Mr. Tony Banks : My hon. Friend is making a point that has support on both sides of the House. A dedicated channel would avoid all those problems and must be the most desired option. The report says that while the experiment is being monitored consideration will be given to the introduction of a dedicated channel. Will my hon. Friend give a firm commitment that the next Labour Government will provide for such a channel out of funds voted by Parliament and not look around for a commercial deal with some broadcasting undertaking?
Mr. Dobson : Having taken part in the Committee's deliberations, I am reasonably convinced that hon. Members on both sides of the Committee want a dedicated channel as soon as that is technically possible. Even so, it must be remembered that even if we had the power to force the provision of a dedicated channel, we would never have the power to force people to watch it. They would have the choice, and that is what we want to provide. They would probably still get the bulk of the coverage of what happens here from the news and news magazine programmes on other television channels. Nevertheless, a dedicated channel would provide the protection of ensuring that everything was shown.
Mrs. Ann Clwyd (Cynon Valley) : I apologise to my hon. Friend for interrupting his peroration. Is he aware that
Column 622
researchers at Aston university have set up a £60,000 study into the experiment of televising Parliament, during which they will assess the behaviour, the language, the appearance and the intelligence in debate of hon. Members? Of course, Labour Members have nothing to fear from such an assessment, but has my hon. Friend considered that as the study will be carried out by a professor who specialises in television violence it may be incomplete unless a continuous feed of Parliament's activities is seen on television?Mr. Dobson : As I have made clear, I am in favour of a dedicated channel providing full coverage as soon as that is possible. Some hon. Members would do well to fear their electors rather than a few professors from Aston university assessing their performance. The many interventions during my speech have made it clear that there is considerable concern about the editorialising and the smart-Alicking of commentators-- especially, if I may say this, of the BBC. I for one do not mind being portrayed, in Cromwell's phrase, "warts and all", but I do object to some clever dick from the BBC adding jokeshop warts to the ones that I already possess. Hon. Members will be looking carefully to ensure that what the broadcasters do during the experiment sticks very closely to the undertakings that they have given in their evidence and to the rules that we have laid down. If they do that and enter into the spirit of the experiment, as hon. Members are doing, it should work. If what I have said by quoting various people, including Aneurin Bevan, has not entirely converted some of the doubtful Conservative Members, I put to them two soundly Tory mottos--the Churchill family motto of "Trust the People", and, if that is not good enough, they can stick with the Duke of Wellington and "Publish and be damned". 8 pm
Mr. John Biffen (Shropshire, North) : The Register of Members' Interests does not disclose that I have written a book. As the book is about the House of Commons, and as its prospective sales must relate, I hope, to the growing public interest that will be engendered by television, and as this evening holds out the daunting prospect that it could be remaindered even before it is published, I thought that I should place that fact on record--at least my publisher would wish me to place that fact on record.
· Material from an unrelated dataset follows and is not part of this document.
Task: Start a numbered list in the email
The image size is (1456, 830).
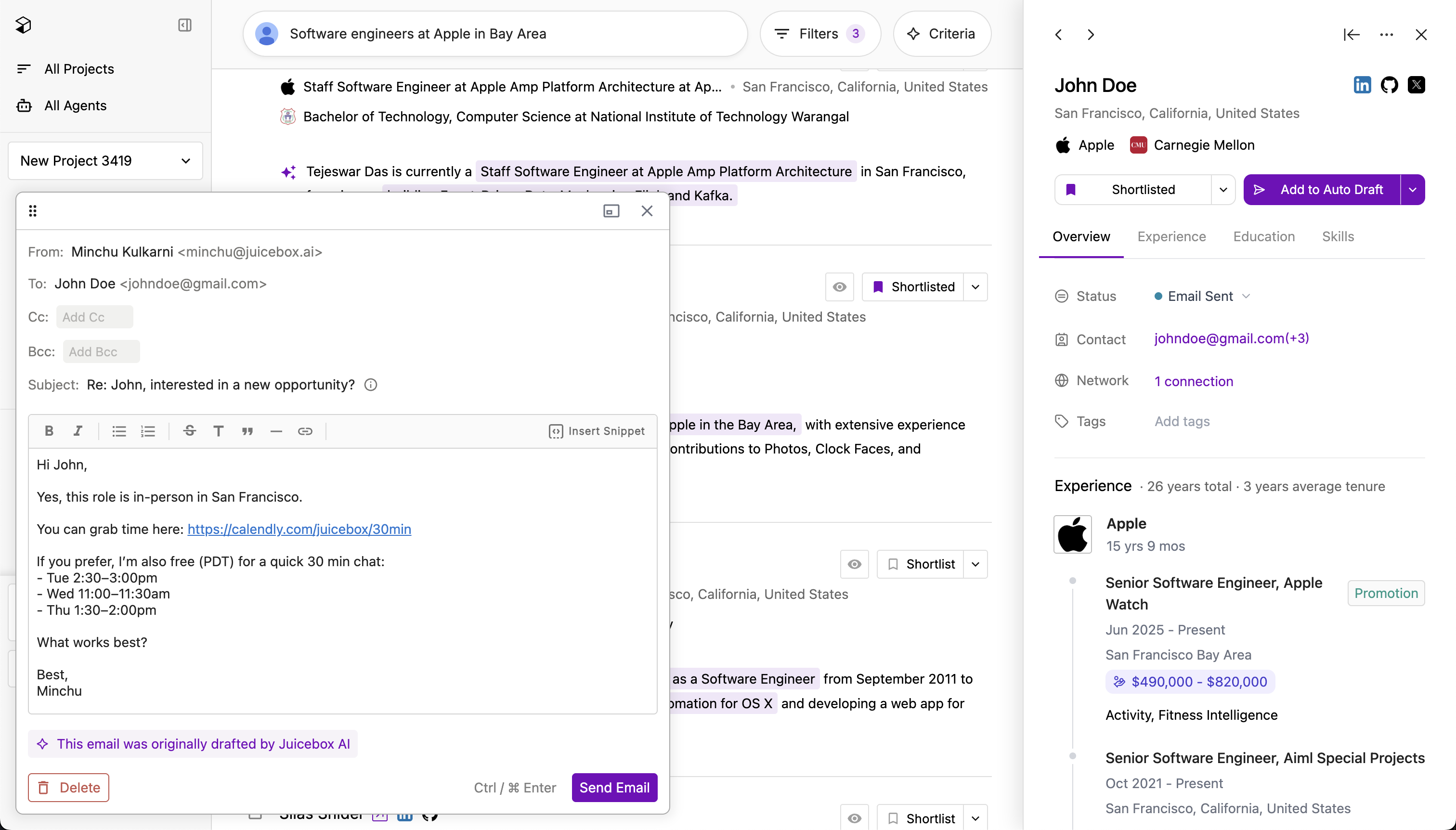Action: click(148, 431)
I congratulate my right hon. Friend the Leader of the House on giving us the chance to take a decision that will nudge further forward our experience of televising the House. It is a modest decision and it clearly has all the hallmarks of compromise. It is the classic in that sense. Also, the arch compromiser, the spectre and the moral inspirer must have been Lord Reith.
I can think of nothing more designed to dehydrate this place than the proposals in the report. I say that with no spirit of hostility but with a great sense of gratification. It is important for the House to come to a decision which clearly embraces a wide range of opinion of those who support and oppose the experiment. My right hon. Friend deserves our thanks for the skill with which he has put together a point of view that I hope will command majority support. I am quite certain that, in the long run, the central decision cannot hold. Paragraph 26 of the report refers to a
head-and-shoulders shot. That is a shampoo approach to
Column 623
public affairs. It destroys the true character of the House of Commons. It is and always has been theatre. As long as it tries to represent the wide range of opinions that are argued outside in the saloon bar and are put in a rather different form in this place, it will retain its vitality. It must accept that the challenge of television is that it will do that with cameras. For televising to be made acceptable, we require a degree of self-restraint on the part of hon. Members and the televisers. Such self-restraint would be more difficult to secure on the part of hon. Members than of televisers. I have no doubt that it could be secured.If Parliament wishes to retain its vitality and to secure a link and an affection with the British public, when there are plenty of other institutions seeking to rival it, it knows that it must come to terms with the most powerful element of the media. This evening we take one small step forward, but forward it is, and I hope that my right hon. Friend gets a resounding majority.
8.3 pm
Mr. Archy Kirkwood (Roxburgh and Berwickshire) : I am happy to take part in this debate, and I join with the hon. Member for Holborn and St. Pancras (Mr. Dobson) in commending the Select Committee for the way in which it carried out its work and for its workmanlike and positive report. The experimentation arrangements have been clearly and succinctly set out. On behalf of my right hon. and hon. Friends, I support the conclusions set out in the report.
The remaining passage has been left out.